For our real test, I am going to need a function that generates the sequence of matrices we going going to multiply. The following function takes 3 inputs:

  1. A matrix a of the conditional probabilities \(p(x_i\|y_j)\) of seeing a state \(x_i\) given the label \(y_j\).
  2. A matrix b of the probability distribution of the labels \(y_j\)’s
  3. A matrix c of transition probabilities \(p(y_j\|y_i)\) from a label \(y_i\) to another label \(y_j\).
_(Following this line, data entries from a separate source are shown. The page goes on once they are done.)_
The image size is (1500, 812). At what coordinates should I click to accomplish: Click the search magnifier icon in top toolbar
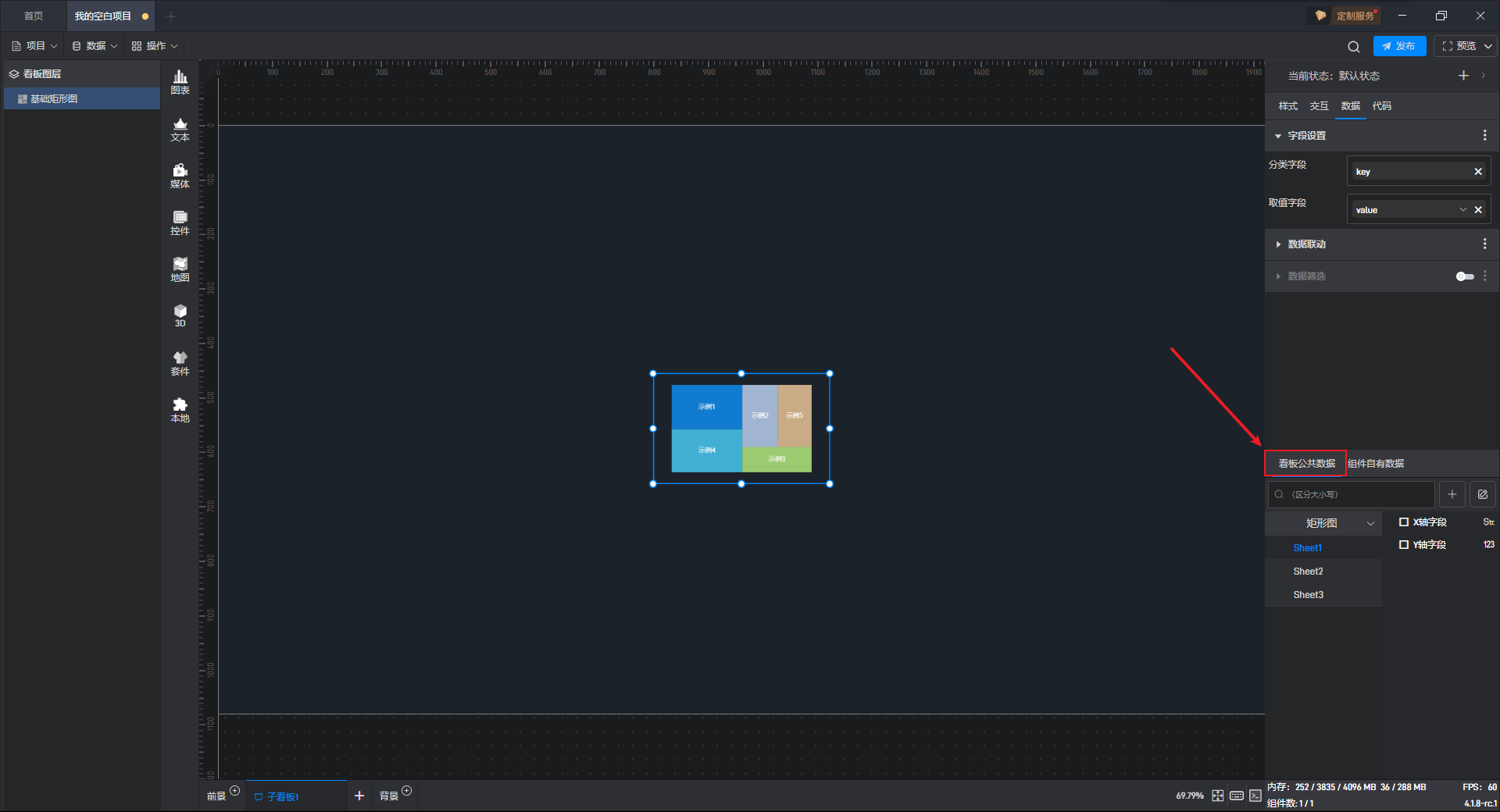tap(1353, 47)
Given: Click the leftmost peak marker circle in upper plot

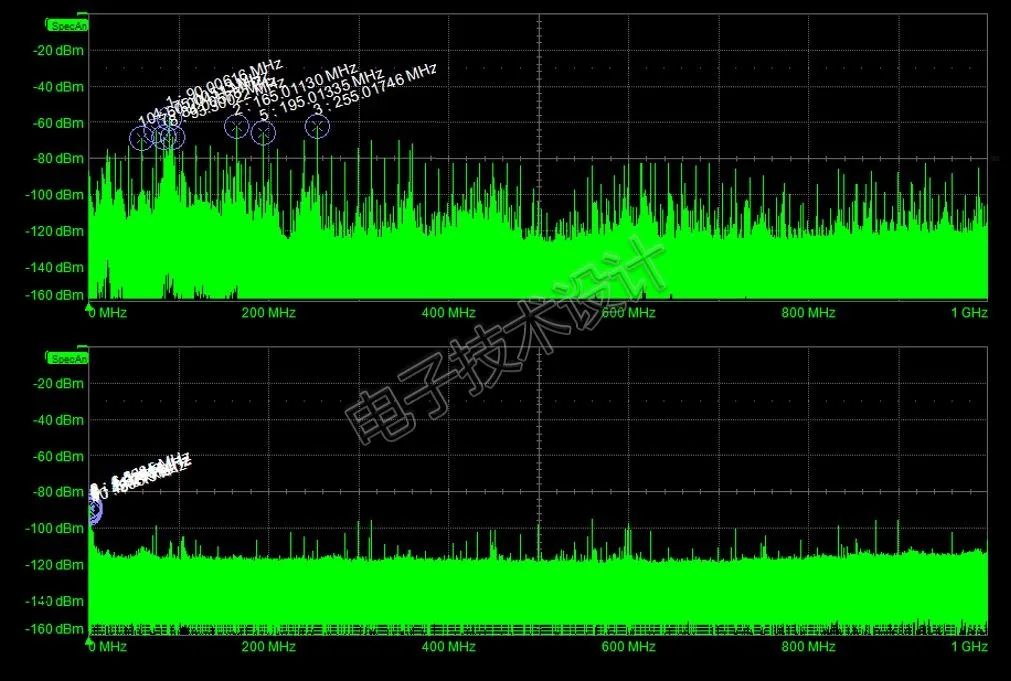Looking at the screenshot, I should 141,139.
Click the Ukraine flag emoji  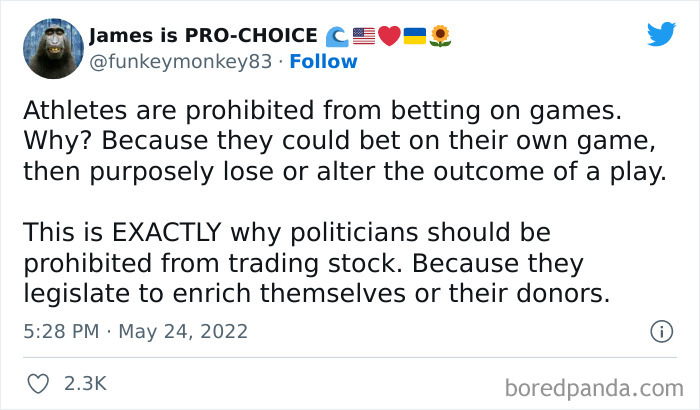tap(415, 36)
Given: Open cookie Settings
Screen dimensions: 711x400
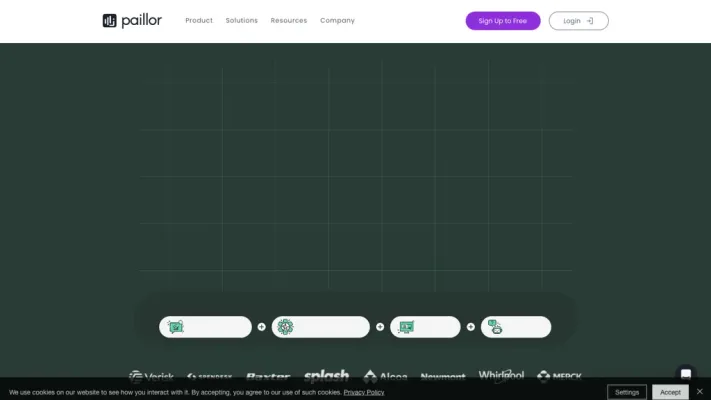Looking at the screenshot, I should pos(627,392).
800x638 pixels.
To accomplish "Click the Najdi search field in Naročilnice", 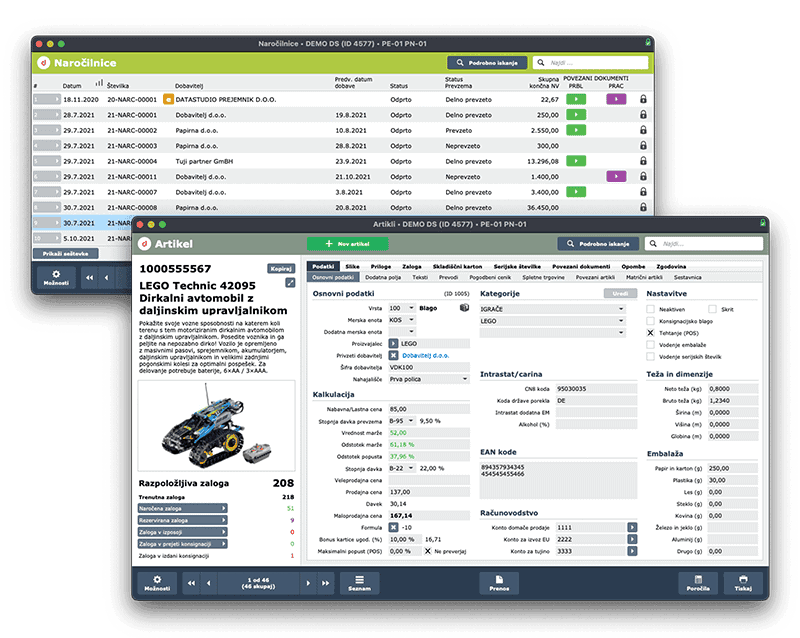I will pyautogui.click(x=594, y=62).
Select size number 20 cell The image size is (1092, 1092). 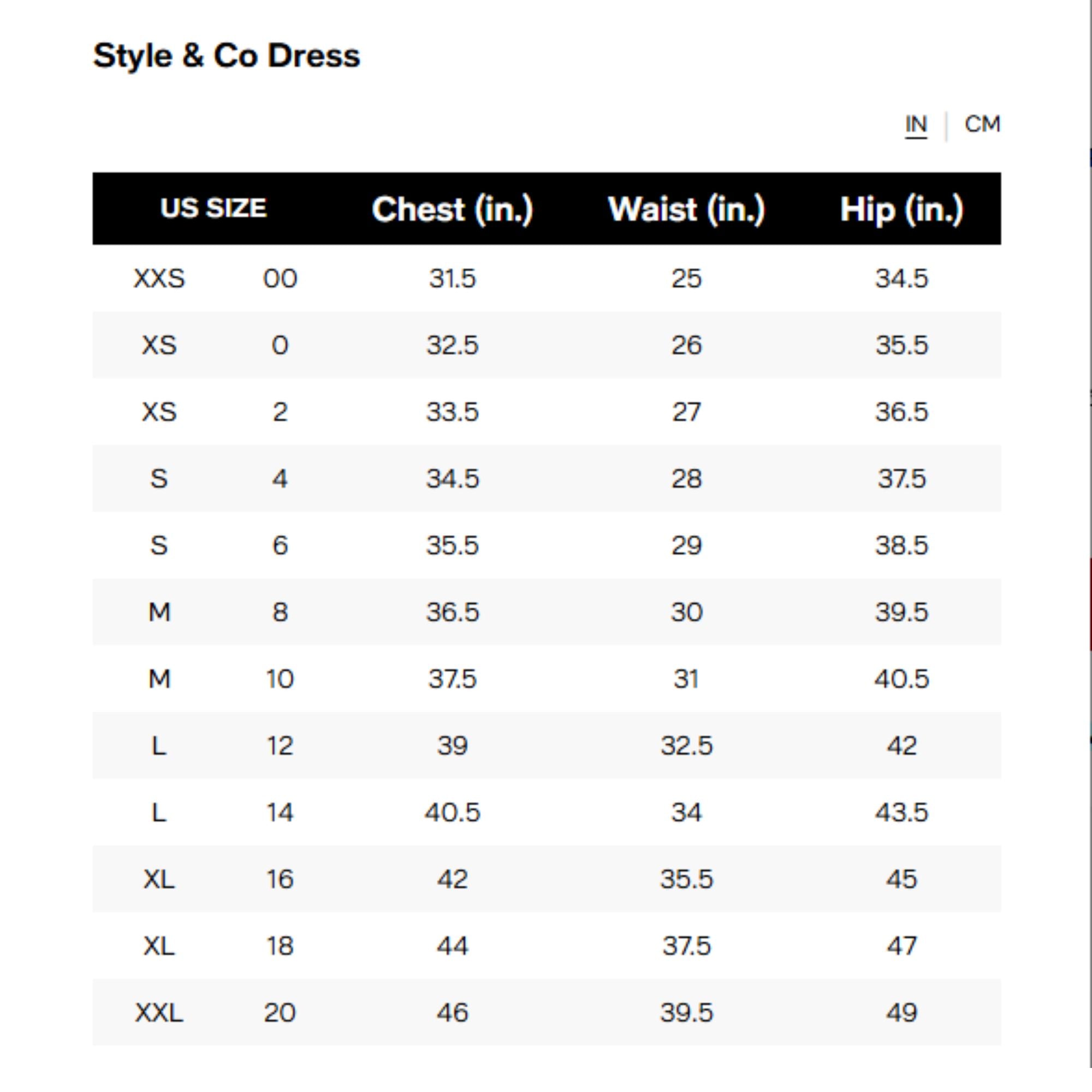coord(280,1012)
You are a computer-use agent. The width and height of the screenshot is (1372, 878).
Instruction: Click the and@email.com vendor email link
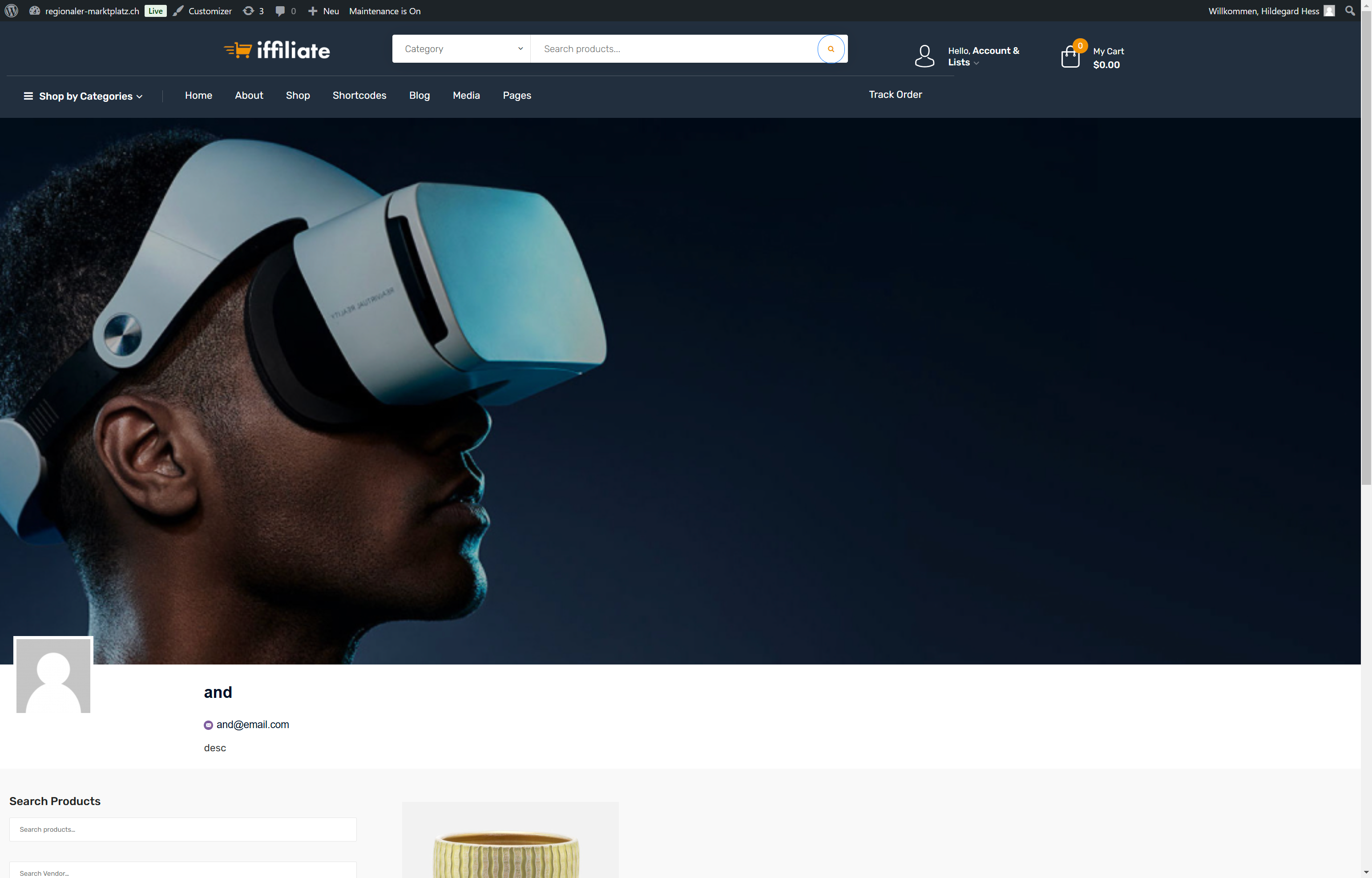[252, 725]
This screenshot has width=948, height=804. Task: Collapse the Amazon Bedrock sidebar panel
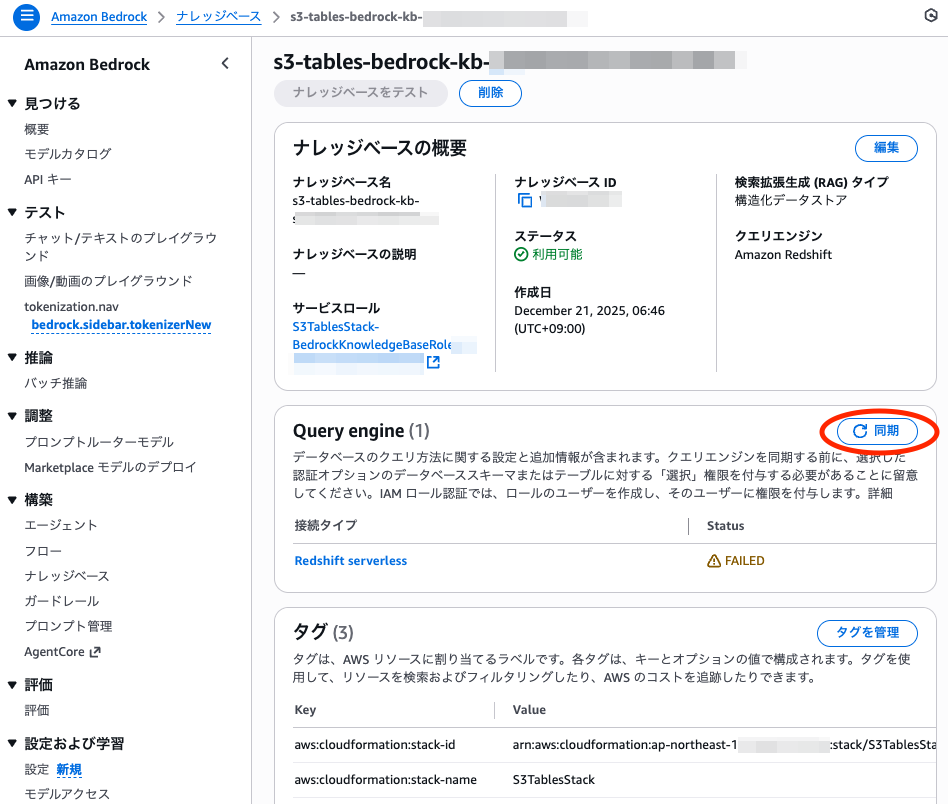(225, 63)

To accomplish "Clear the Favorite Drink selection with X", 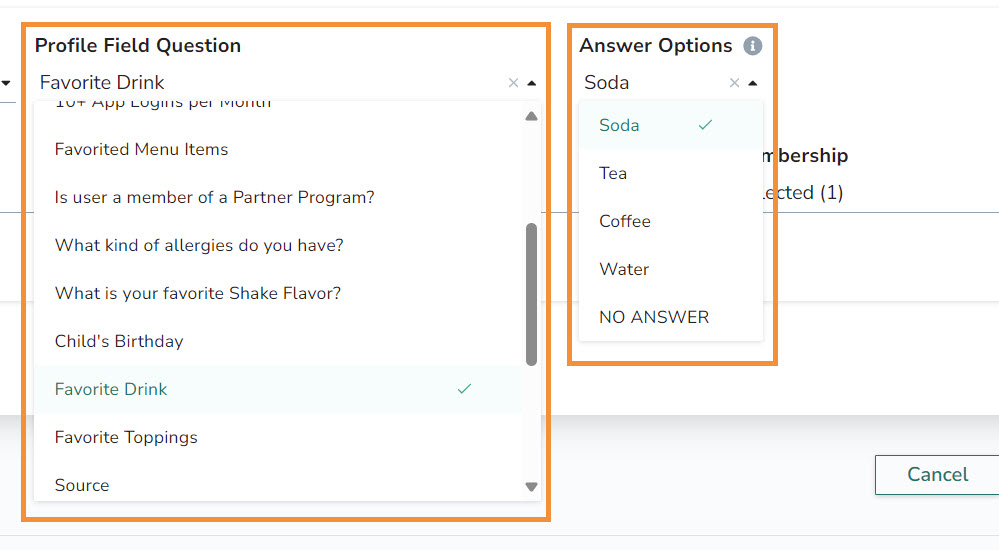I will point(513,83).

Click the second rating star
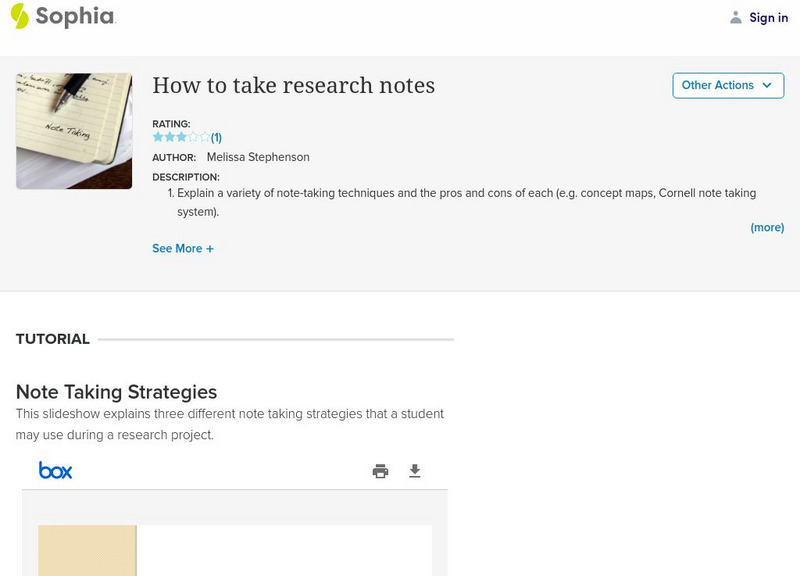(x=169, y=137)
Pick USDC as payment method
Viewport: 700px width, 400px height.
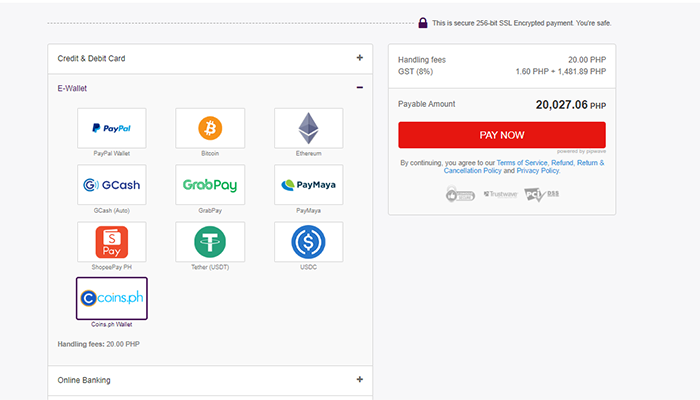tap(308, 242)
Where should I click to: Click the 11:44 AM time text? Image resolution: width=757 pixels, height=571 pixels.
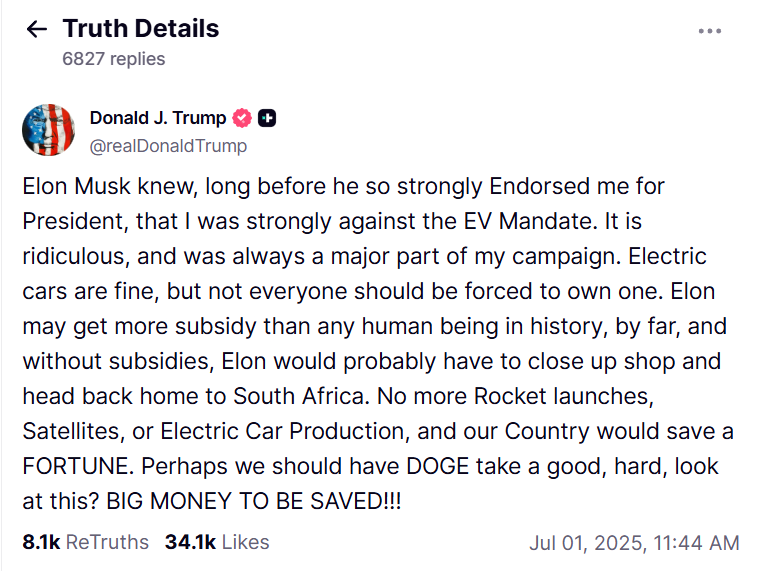pos(696,543)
and it returns a list of matrices \((\omega(1),\ldots,\omega(m))\).

(defun matrix (a b c)
   (let* ((m (array-dimension a 1))
          (n (array-dimension a 0)))
      (loop for i from 0 below m collect
         (make-array
            (list n n)
            :initial-contents
               (loop for j from 0 below n collect
                  (loop for k from 0 below n collect
                     (cons
                        (list j k)
                        (+ (- (log (aref a j i)))
                           (- (log (aref b j)))
                           (- (log (aref c j k)))))))))))
MATRIX

And our final test:

(let* ((a (make-array
             (list 3 4)
             :initial-contents
               '((0.25 0.25 0.25 0.25)
                 (0.05 0.00 0.95 0.00)
                 (0.40 0.10 0.10 0.40))))
       (b (make-array 3 :initial-contents '(0.5 0.1 0.4)))
       (c (make-array
             (list 3 3)
             :initial-contents
               '((0.75 0.25 0.00)
                 (0.00 0.00 1.00)
                 (0.00 0.00 1.00))))
       (path (mapcar (lambda (x) (position x '(:a :c :g :t)))
                '(:c :t :t :c
                  :a :t :g :t
                  :g :a :a :a
                  :g :c :a :g
                  :a :c :g :t
                  :a :a :g :t
                  :c :a)))
       (matr (matrix a b c)))
   (reduce #'tropic-mult (loop for x in path collect (elt matr x))))
#2A((((0 0 0 0 0 0 0 0 0 0 0 0 0 0 0 0 0 0 0 0 0 0 0 0 0 0 0) . 61.545197)
     ((0 0 0 0 0 0 0 0 0 0 0 0 0 0 0 0 0 0 0 0 0 0 0 0 0 0 1) . 62.64381)
     ((0 0 0 0 0 0 0 0 0 0 0 0 0 0 0 0 0 0 1 2 2 2 2 2 2 2 2) . 61.66136))
    (((1 0 0 0 0 0 0 0 0 0 0 0 0 0 0 0 0 0 0 0 0 0 0 0 0 0 0)
      . #.SB-EXT:SINGLE-FLOAT-POSITIVE-INFINITY)
     ((1 0 0 0 0 0 0 0 0 0 0 0 0 0 0 0 0 0 0 0 0 0 0 0 0 0 1)
      . #.SB-EXT:SINGLE-FLOAT-POSITIVE-INFINITY)
     ((1 0 0 0 0 0 0 0 0 0 0 0 0 0 0 0 0 0 0 0 0 0 0 0 0 0 2)
      . #.SB-EXT:SINGLE-FLOAT-POSITIVE-INFINITY))
    (((2 0 0 0 0 0 0 0 0 0 0 0 0 0 0 0 0 0 0 0 0 0 0 0 0 0 0)
      . #.SB-EXT:SINGLE-FLOAT-POSITIVE-INFINITY)
     ((2 0 0 0 0 0 0 0 0 0 0 0 0 0 0 0 0 0 0 0 0 0 0 0 0 0 1)
      . #.SB-EXT:SINGLE-FLOAT-POSITIVE-INFINITY)
     ((2 2 2 2 2 2 2 2 2 2 2 2 2 2 2 2 2 2 2 2 2 2 2 2 2 2 2) . 62.896347)))

Now, we see that the most probable path from state 0 to state 2 on these sequence of observations is (0 0 0 0 0 0 0 0 0 0 0 0 0 0 0 0 0 0 1 2 2 2 2 2 2 2 2) which agrees with the result obtained in the paper I took this problem from.

An analysis

Comparing the results with my previous post, we see that recursion with no memory leads to the most probable path with a given initial state, while in today’s implementation we find the most probable path with the chosen initial and terminal state which is more desirable.